I’ve got a boyfriend and am getting plenty :p. If he comes over, I plan it for a time that roomie has night classes, and I keep it pretty down to business so we are done when roomie gets homes rather than planning long drawn-out romantic evenings at home. If we want to spend a lot of time together, we go out on a real date. This is a big fun city and there are plenty of places to have dates that are not under my roommate’s nose. The couple of times he’s been here overnight it’s because we were out on a date and he missed the last train out. I’ve always made sure roomie didn’t see or hear him except when I walked him out the door first thing in the AM- I’ve never had my only and entire plan for a date to be “Dude will eat dinner here, then sleep here, then eat breakfast here, then eat lunch here, and generally just hang around home all freaking day.”
Anyway, I would love to move and have plenty of friends I could move in with, but unless roommate can make a close friend to take my place (and I think you can see why that is unlikely) it’s not going to happen. I worry because he will always default to “date at home.” He doesn’t like to go out, and his idea of a perfect date is “cooking dinner and watching TV at home.” I was okay with the idea of making accommodations for an overnight guest now and then, but I was picturing it more of a “we have no place else to go” last resort kind of thing, not as a first-choice plan that is going to happen on a weekly basis. Why would you even want to plan your long romantic weekend to be in a room that you know someone else is going to be trying to live their life in?
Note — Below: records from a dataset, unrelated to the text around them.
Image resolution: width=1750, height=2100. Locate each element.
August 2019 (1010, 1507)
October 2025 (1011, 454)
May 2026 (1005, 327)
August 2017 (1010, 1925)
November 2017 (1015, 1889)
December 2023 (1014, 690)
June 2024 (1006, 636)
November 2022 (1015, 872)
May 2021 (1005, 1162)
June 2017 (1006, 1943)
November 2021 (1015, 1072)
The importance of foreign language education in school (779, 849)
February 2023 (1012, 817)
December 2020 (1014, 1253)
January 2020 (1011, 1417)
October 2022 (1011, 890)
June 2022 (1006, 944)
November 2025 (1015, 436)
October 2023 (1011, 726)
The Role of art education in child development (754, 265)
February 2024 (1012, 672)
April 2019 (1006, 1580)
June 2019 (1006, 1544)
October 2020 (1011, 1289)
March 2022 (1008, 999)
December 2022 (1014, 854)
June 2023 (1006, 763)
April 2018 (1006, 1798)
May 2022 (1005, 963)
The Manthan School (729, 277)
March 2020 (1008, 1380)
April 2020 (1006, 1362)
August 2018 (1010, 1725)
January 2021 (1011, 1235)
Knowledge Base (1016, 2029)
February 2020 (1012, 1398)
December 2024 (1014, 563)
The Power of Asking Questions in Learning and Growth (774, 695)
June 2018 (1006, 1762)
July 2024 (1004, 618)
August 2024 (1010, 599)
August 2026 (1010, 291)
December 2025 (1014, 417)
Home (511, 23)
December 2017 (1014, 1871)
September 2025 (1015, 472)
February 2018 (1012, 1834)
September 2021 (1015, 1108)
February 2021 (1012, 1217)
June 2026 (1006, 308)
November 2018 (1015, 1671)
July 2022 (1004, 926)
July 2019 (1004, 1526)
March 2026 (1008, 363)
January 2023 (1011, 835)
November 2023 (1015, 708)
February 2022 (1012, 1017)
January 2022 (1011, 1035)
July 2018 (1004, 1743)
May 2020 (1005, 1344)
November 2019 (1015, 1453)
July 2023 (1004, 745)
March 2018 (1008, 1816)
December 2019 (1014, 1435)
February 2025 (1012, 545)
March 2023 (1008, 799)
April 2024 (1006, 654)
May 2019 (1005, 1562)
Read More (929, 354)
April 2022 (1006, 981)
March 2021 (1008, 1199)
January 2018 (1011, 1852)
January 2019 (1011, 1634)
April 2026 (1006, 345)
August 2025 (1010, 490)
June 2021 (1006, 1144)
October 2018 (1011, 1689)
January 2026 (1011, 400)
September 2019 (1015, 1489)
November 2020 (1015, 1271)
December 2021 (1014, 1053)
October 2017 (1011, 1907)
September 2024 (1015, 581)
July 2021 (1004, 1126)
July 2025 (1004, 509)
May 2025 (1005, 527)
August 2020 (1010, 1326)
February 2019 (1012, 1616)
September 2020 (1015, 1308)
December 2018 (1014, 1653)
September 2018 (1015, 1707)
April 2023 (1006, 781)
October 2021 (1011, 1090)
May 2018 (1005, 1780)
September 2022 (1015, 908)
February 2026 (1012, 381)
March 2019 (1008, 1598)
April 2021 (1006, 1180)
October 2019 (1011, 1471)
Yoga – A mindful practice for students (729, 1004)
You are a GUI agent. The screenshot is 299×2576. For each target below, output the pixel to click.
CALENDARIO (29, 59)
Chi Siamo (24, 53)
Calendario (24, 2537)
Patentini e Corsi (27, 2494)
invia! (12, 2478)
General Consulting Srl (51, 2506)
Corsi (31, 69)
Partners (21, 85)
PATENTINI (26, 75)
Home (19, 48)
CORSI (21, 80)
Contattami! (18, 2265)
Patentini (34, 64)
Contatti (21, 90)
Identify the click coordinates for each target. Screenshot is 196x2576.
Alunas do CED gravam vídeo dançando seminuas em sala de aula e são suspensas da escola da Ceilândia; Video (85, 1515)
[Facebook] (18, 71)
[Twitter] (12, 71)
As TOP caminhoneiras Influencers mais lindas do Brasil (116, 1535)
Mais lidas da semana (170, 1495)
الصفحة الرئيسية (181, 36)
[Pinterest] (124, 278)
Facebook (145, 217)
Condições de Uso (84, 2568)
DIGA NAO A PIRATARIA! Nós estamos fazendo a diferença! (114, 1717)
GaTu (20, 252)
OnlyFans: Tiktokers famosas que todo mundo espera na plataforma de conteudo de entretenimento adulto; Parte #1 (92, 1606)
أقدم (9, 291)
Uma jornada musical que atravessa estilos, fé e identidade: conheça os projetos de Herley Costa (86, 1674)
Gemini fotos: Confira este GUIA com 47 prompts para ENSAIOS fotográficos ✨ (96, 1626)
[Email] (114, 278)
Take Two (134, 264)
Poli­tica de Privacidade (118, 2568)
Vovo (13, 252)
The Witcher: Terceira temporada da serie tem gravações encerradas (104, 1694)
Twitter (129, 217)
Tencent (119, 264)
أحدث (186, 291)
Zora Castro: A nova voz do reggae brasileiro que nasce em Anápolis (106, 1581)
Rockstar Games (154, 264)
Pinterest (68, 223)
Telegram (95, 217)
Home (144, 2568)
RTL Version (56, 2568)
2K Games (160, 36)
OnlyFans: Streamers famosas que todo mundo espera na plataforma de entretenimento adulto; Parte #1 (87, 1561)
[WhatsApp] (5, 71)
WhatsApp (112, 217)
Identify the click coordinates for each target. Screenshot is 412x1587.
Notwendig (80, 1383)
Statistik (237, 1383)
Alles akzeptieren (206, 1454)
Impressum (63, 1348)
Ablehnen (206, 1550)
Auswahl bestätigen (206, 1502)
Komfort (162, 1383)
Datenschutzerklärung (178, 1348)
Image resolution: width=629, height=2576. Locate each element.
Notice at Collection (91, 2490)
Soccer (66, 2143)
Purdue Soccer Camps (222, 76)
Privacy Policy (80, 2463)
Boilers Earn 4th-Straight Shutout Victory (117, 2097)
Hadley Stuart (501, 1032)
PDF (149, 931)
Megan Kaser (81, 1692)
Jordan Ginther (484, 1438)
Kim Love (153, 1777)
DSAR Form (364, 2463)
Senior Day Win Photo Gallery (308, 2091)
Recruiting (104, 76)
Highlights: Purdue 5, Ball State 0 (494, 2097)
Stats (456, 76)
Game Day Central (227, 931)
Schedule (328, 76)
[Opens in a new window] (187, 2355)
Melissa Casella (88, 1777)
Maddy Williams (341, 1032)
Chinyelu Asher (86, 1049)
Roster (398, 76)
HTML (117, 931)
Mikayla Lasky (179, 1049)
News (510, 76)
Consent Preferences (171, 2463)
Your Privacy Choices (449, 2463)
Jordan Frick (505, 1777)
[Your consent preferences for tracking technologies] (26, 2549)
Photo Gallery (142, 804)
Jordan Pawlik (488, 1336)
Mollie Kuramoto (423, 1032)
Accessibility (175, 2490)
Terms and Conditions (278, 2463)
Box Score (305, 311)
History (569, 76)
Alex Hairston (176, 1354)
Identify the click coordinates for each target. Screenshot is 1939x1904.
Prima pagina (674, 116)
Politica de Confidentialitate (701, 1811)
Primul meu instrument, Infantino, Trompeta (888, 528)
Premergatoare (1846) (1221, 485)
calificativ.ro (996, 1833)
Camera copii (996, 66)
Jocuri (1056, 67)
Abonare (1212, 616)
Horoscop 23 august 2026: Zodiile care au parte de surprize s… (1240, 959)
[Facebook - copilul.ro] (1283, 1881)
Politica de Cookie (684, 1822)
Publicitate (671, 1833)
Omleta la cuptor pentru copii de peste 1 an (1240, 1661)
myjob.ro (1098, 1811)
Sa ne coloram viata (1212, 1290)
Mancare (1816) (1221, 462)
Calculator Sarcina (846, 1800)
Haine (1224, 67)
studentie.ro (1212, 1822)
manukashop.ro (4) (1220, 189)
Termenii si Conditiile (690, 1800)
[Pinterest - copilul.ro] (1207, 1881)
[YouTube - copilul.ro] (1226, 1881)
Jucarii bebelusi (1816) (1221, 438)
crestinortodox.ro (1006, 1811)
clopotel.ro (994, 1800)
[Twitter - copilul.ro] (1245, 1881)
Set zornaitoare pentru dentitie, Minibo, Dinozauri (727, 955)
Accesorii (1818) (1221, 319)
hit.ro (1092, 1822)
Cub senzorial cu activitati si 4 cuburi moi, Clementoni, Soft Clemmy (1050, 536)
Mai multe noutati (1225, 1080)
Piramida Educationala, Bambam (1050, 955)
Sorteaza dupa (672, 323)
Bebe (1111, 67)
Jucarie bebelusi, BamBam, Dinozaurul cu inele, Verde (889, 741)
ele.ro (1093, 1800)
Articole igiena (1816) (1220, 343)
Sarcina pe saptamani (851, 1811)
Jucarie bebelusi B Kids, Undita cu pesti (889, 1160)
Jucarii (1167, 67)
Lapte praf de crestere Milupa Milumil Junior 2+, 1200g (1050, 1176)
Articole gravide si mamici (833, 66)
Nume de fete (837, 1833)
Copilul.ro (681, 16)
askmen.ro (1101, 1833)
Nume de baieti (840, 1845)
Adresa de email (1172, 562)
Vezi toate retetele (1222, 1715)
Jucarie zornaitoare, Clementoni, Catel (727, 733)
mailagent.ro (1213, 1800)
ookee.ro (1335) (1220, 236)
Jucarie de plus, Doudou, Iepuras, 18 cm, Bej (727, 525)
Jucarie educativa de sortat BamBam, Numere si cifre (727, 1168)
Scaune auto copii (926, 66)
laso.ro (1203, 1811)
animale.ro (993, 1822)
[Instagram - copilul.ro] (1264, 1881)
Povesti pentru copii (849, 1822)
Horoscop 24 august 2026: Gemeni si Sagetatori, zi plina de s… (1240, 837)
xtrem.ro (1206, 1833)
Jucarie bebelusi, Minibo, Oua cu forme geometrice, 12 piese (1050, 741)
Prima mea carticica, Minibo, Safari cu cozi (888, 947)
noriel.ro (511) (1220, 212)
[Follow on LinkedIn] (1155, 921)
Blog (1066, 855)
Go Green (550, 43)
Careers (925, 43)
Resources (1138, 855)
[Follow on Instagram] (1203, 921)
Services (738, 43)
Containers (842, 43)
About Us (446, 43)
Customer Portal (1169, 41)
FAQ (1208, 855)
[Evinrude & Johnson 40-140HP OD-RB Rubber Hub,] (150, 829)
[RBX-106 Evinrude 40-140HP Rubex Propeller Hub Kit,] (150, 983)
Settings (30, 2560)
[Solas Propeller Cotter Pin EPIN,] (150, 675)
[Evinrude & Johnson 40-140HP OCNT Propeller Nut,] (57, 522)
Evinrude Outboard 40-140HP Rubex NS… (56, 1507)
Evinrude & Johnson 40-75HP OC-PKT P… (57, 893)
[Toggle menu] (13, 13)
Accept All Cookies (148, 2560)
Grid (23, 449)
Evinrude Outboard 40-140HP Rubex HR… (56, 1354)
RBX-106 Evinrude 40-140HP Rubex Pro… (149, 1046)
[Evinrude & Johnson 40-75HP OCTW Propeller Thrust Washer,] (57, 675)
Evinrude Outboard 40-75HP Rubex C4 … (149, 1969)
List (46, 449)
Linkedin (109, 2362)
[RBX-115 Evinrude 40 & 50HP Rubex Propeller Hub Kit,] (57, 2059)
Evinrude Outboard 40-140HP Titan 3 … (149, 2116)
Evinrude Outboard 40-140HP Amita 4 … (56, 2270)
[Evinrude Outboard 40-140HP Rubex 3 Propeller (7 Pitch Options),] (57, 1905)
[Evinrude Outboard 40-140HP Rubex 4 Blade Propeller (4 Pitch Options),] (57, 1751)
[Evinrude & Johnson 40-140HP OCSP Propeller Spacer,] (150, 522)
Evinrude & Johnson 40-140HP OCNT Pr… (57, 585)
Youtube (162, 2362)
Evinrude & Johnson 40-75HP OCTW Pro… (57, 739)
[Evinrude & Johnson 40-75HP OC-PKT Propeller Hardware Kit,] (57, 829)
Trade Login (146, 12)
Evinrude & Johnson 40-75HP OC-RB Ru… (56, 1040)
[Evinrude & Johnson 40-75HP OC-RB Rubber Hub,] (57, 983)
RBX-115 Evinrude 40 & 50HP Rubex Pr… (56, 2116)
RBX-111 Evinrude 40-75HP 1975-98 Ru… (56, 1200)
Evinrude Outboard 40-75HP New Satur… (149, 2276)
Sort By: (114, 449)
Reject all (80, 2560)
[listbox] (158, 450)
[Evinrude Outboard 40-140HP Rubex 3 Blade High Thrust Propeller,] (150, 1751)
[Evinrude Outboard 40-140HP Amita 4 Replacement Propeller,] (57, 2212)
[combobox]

She was here last weekend. He begged me to stay out overnight, and that was fine because I was out overnight anyway. I think he is resentful this weekend that I spent Saturday night out instead of Friday night out. I think this is totally unreasonable- if I happen to be out on the night you want your gf to sleep over, lucky you! But if I don’t want to go out that night for whatever reason, too freaking bad. And I don’t find the “my girlfriend has to sleep over every single time she visits because she can’t drive after drinking” excuse convincing. There are metros and cabs and if they know they are going to be drinking they can plan for it.